◆ Exercise goal
Can you repeat the rows from the line with "You are a GUI" through the last row, swapping "scrollbar" for "scroll bar" and leaving everything else unchanged? Leave the pictures out of your answer.

--- Begin Data for the task ---

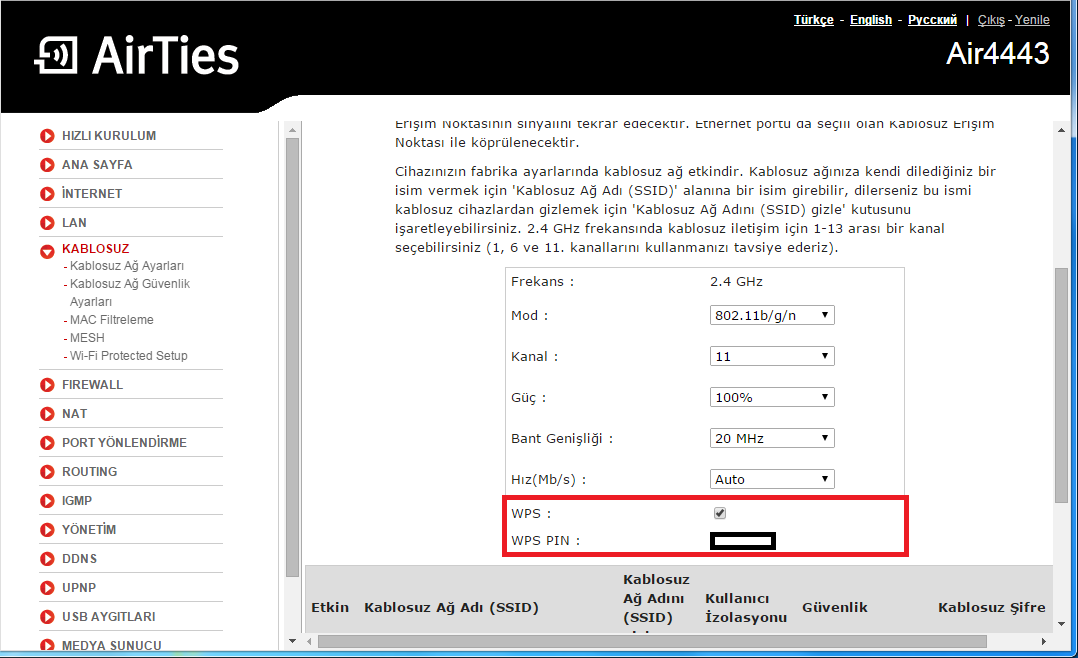Click the red arrow icon beside DDNS
This screenshot has width=1078, height=658.
(x=47, y=559)
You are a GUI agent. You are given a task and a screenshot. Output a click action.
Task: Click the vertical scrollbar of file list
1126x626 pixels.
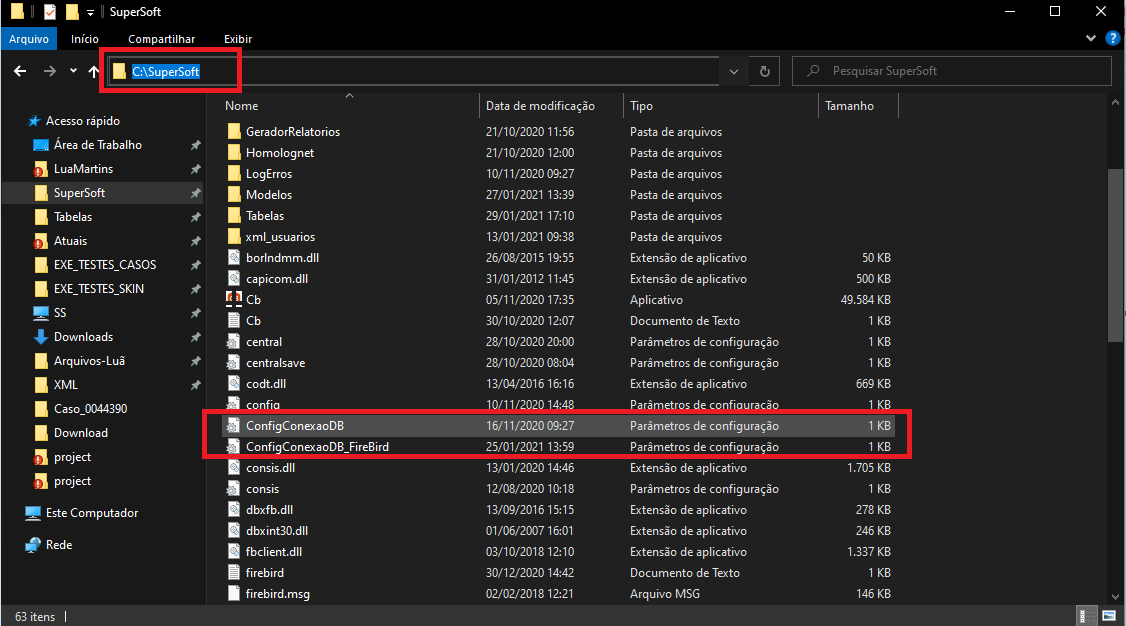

--- End Data for the task ---

◆ Answer below
You are a GUI agent. You are given a task and a screenshot. Output a click action.
Task: Click the vertical scroll bar of file list
1126x626 pixels.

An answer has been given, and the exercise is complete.